No que tange aos super-heróis, temos uma outra impossibilidade: a de retratar personagens nus e praticando sexo em uma mídia em que existe o mito de que é feita para crianças. Em uma pesquisa que realizei recentemente com meu supervisor de pós-doutorado revelou que o consumidor médio de gibis de super-heróis no Brasil não é criança, mas um adulto branco entre 21 e 41 anos, com pós-graduação e que recebe entre 2 e 5 salários mínimos. Esse público não mudou muito desde a Segunda Guerra Mundial, quando eram publicados quadrinhos para melhorar a moral dos soldados no front. Mais que isso, muitos desses gibis, que não eram de super-heróis, eram como se fossem quadrinhos de educação sexual, usados para levantar outra moral. Serviam também para exercer uma pedagogia cisheteronormativa que separava o que era considerado sexo bom do sexo ruim, conforme aponta a feminista lésbica Gayle Rubin.
O que acentuou a perseguição aos quadrinhos e a mística de que eles deveriam ser voltados para as crianças foram as próprias campanhas de difamação, que aconteceram em diversas partes do mundo, inclusive no Brasil. Nos Estados Unidos essas campanhas foram atiçadas pela publicação do livro A Sedução do Inocente, do psiquiatra Fredric Wertham. O conteúdo reacionário do livro fez com que fosse criado o Código dos Quadrinhos nos Estados Unidos, que restringiu diversos conteúdos nas histórias em quadrinhos, inclusive a exibição de nus e de atos sexuais. No Brasil não existiu algo exatamente semelhante, mas vale lembrar que boa parte dos quadrinhos que já foram publicados no Brasil vinha de outros países, principalmente dos Estados Unidos, e principalmente os de super-heróis.

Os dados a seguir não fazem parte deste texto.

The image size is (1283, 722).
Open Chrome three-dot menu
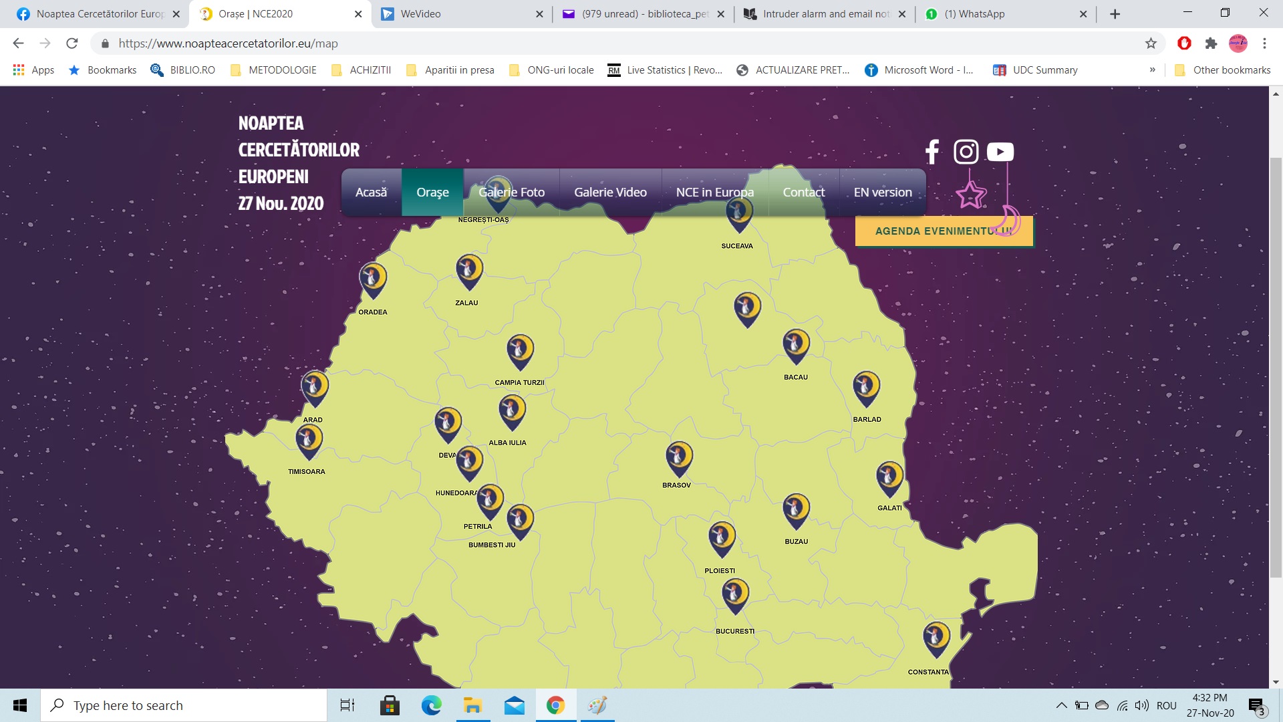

Maurice Horn expõe que o super-herói é um fenômeno estadunidense peculiar que não encontra a mesma adesão entre os europeus, porque a resolução de problemas através de poderes extraordinários e força bruta lhes parece algo incivilizado e infantil. O que poderia denotar também um medo infantil do sexo seja para os fãs das histórias como para os personagens que nelas estão inseridos, uma vez que as relações sexuais são sublimadas nessas tramas.

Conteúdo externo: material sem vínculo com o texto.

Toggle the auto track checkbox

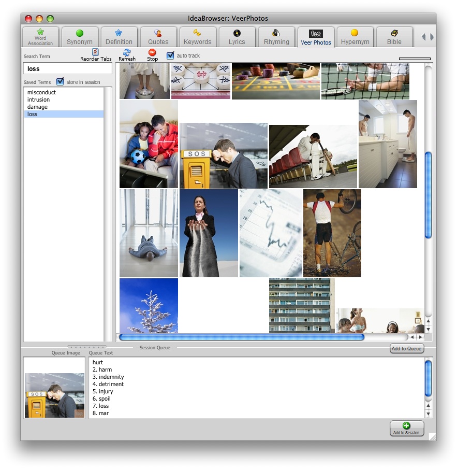[x=170, y=55]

Por outro lado, também poderiamos dizer que esse medo de discutir o sexo em mídias mais populares (até porque a pornografia e não a discussão reflexiva sobre o sexo sempre foi relegada às classes populares, como aponta Jorge Leite Junior) também está ligado a uma elitização do saber sobre o sexo. Negar a reflexão sobre o sexo e a sexualidade, a crítica às formas comuns de se relacionar intimamente, também facilita a manipulação do povo. Quanto menos controle e esclarecimento as pessoas tiverem sobre suas vidas e, por conseguinte, a maneira como lidam com o sexo, mais fáceis de serem vigiadas e punidas pelas consequências de seus atos (sexuais). Existe até mesmo um medo generalizado da recusa ao sexo, que é patologizado. Quanto menos saber na massa, mais poder para as elites e isso corresponde ao que entendemos por sexo e sexualidade.
O sexo é, sim, polítíco. Por isso tanto medo dos poderosos das feministas ou das pessoas consideradas desviantes sexuais, porque elas colocam as certezas sobre o sexo em discussão, em pauta pública. Essa é uma das razões por que não se discute quando, como, onde e por que os super-heróis fazem sexo, não necessariamente porque os quadrinhos e suas outras narrativas seriam ordenadas para crianças, mas porque são massivas e populares. Talvez seja a mesma lógica de se temer um beijo gay em uma telenovela.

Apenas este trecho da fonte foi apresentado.